1 min read
LLM Observability: What Actually Matters
Everyone talks about observability. Few teams do it well. Here’s what matters in production.
What to Track
Latency: P50, P95, P99 response times
Cost: Per query, per user, per day
Quality: Response relevance, accuracy
Errors: Rate limits, failures, timeouts
How to Track It
import structlog
logger = structlog.get_logger()
def track_llm_call(func):
async def wrapper(*args, **kwargs):
start = time.time()
try:
result = await func(*args, **kwargs)
logger.info("llm_call",
model=result.model,
tokens=result.usage.total_tokens,
latency=time.time() - start,
cost=calculate_cost(result.usage)
)
return result
except Exception as e:
logger.error("llm_call_failed",
error=str(e),
latency=time.time() - start
)
raise
return wrapper
What to Alert On
- Latency > 5 seconds (P95)
- Error rate > 5%
- Daily cost > budget threshold
- Quality score drop > 10%
Tools That Help
- Application Insights for Azure
- Datadog for multi-cloud
- Custom dashboards with Grafana
- LangSmith for prompt tracking
The Key Insight
You can’t improve what you don’t measure. Start logging everything from day one.

Study material »
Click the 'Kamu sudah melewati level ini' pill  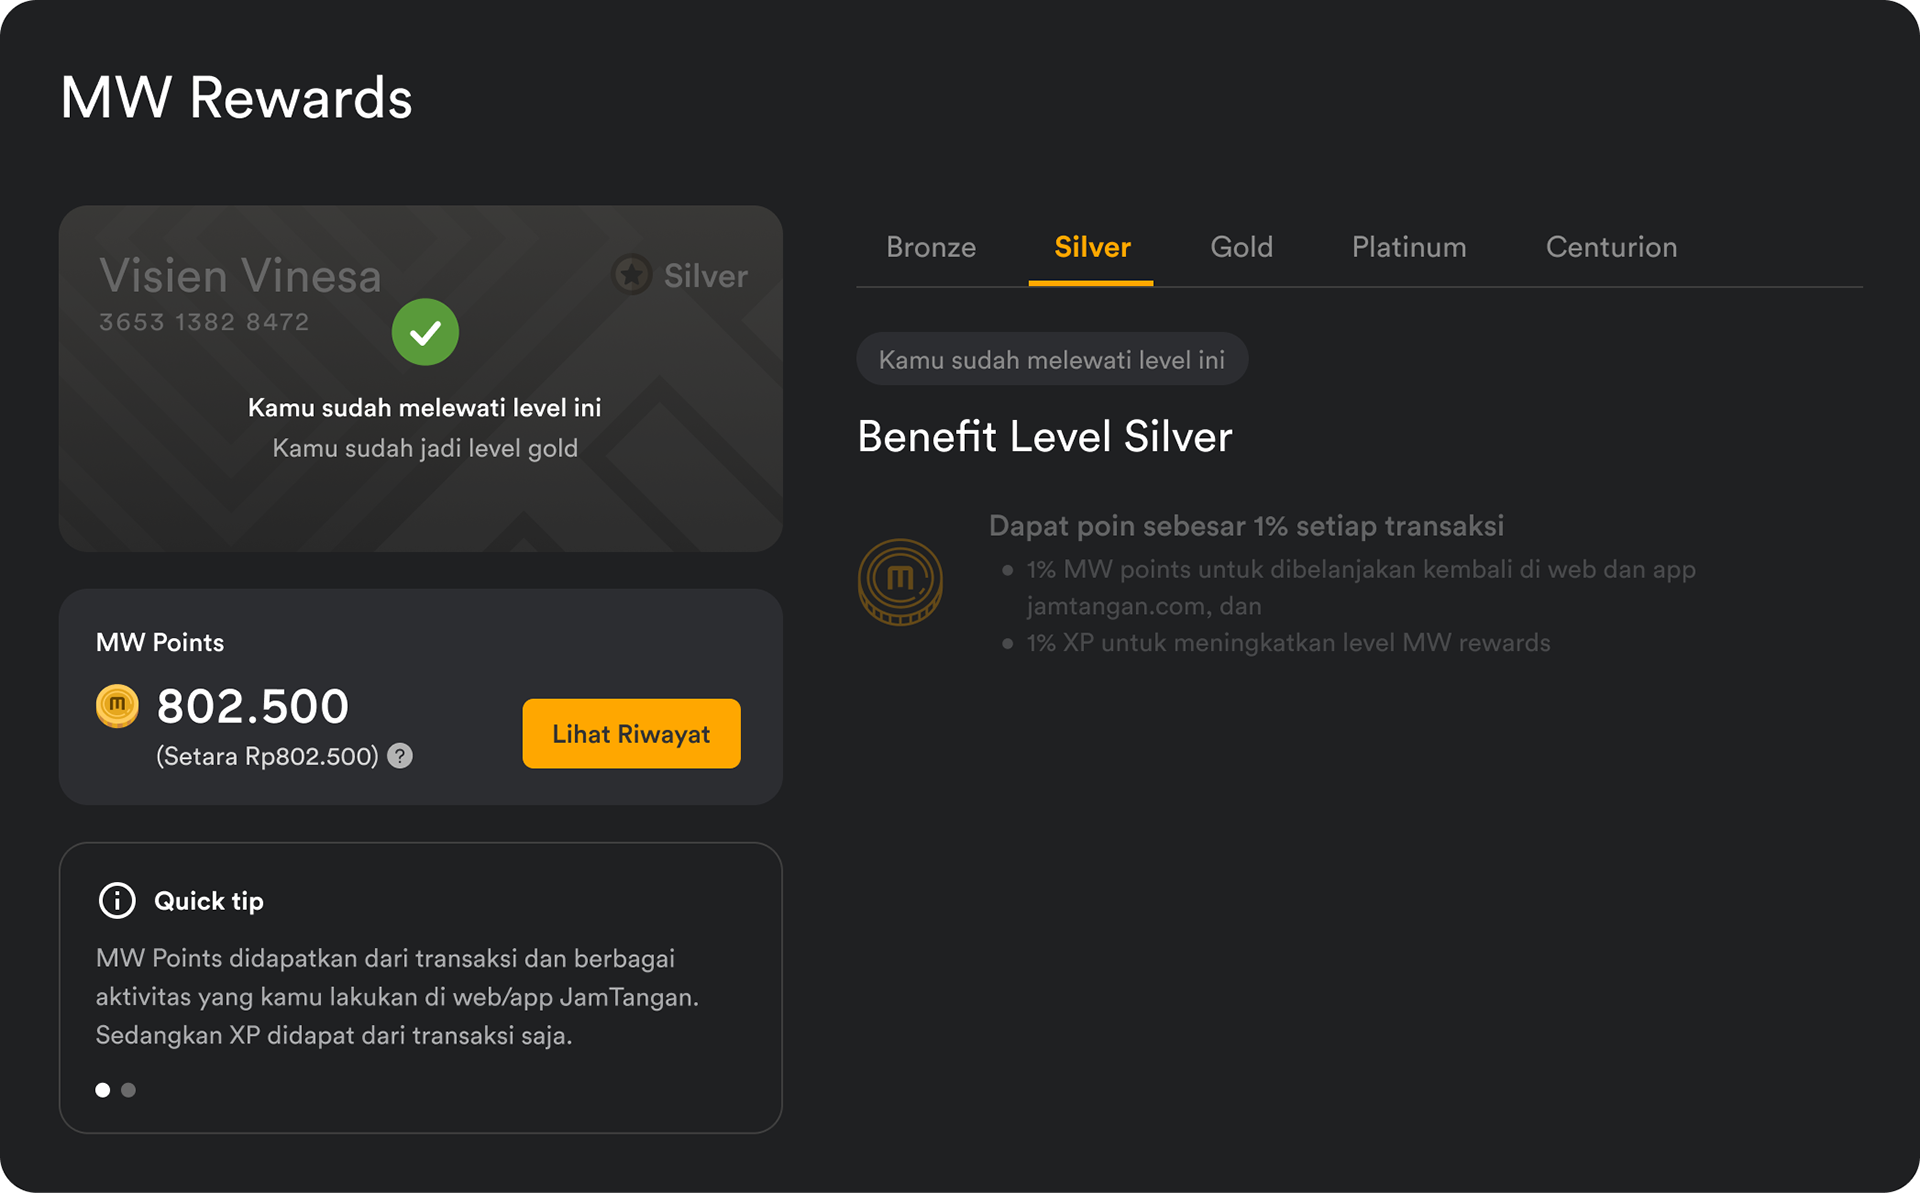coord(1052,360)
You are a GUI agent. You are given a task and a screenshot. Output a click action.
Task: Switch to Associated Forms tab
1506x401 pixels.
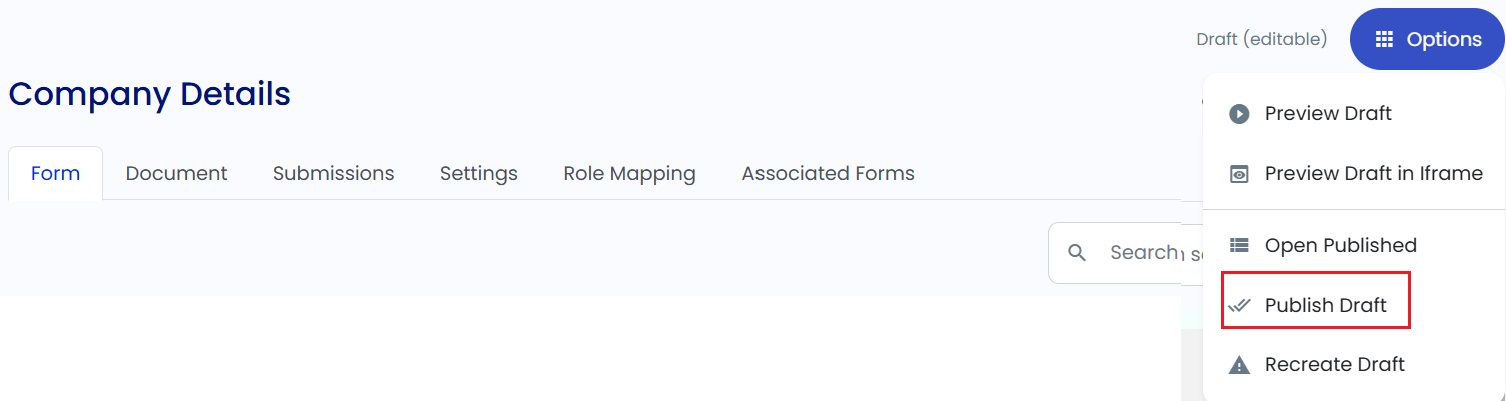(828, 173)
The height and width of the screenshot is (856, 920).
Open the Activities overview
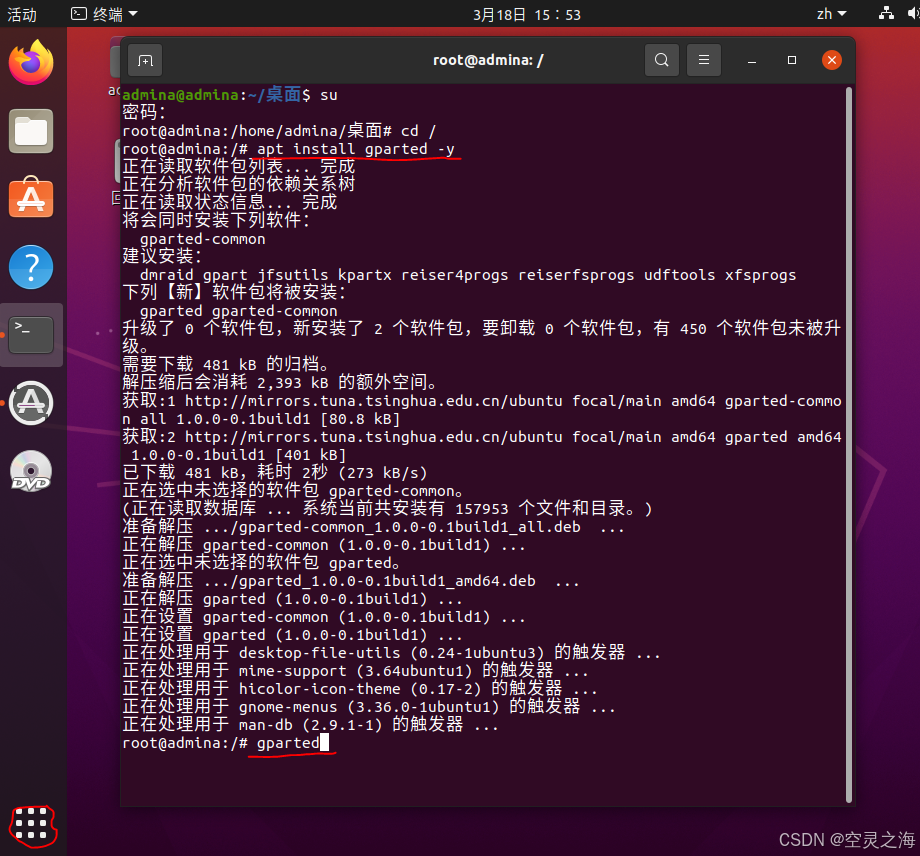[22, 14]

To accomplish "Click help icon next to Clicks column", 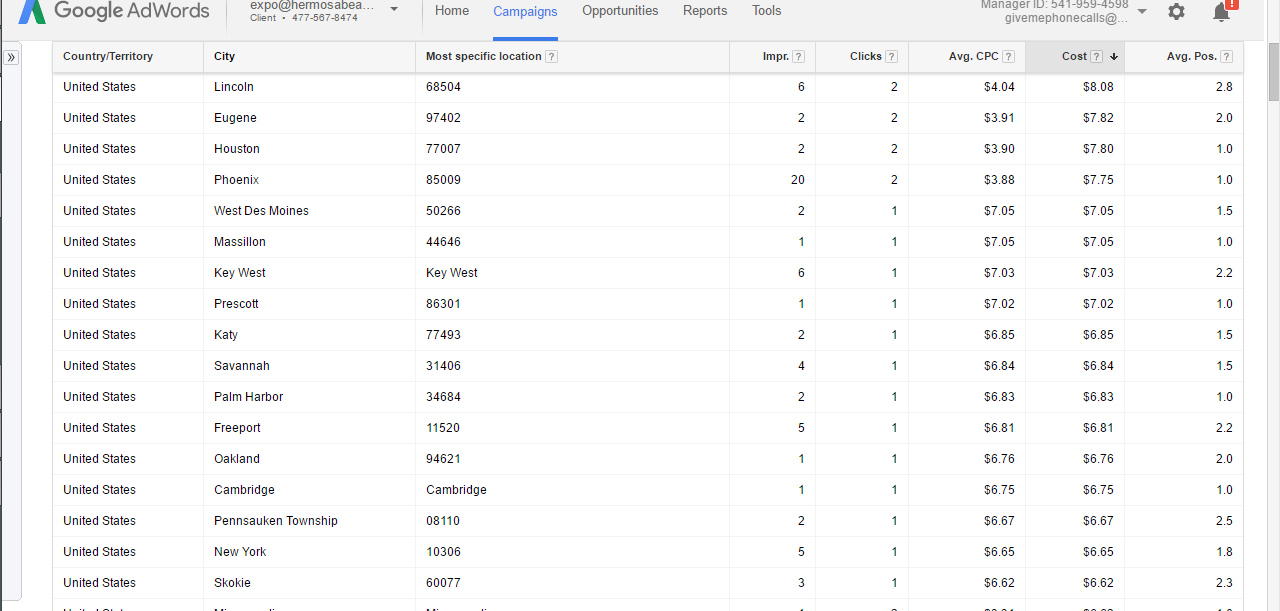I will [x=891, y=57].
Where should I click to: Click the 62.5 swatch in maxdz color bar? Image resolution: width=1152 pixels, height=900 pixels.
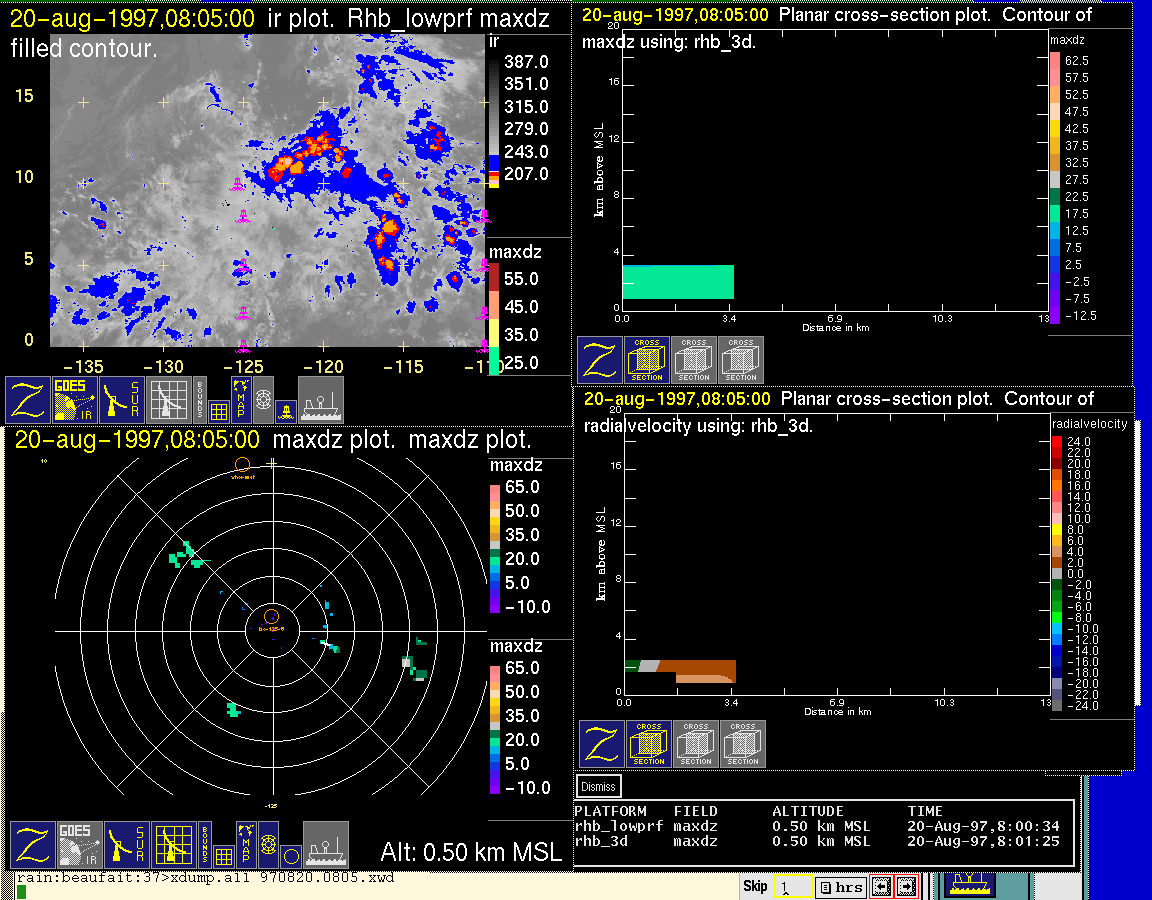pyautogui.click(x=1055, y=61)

What you should do » Please reproduce the article on LLM observability word for word, from "What to Track" up to and including "start = time.time()". The material comes from a separate source, not from the article on LLM observability.

Output »
What to Track
Latency: P50, P95, P99 response times
Cost: Per query, per user, per day
Quality: Response relevance, accuracy
Errors: Rate limits, failures, timeouts
How to Track It
import structlog
logger = structlog.get_logger()
def track_llm_call(func):
async def wrapper(*args, **kwargs):
start = time.time()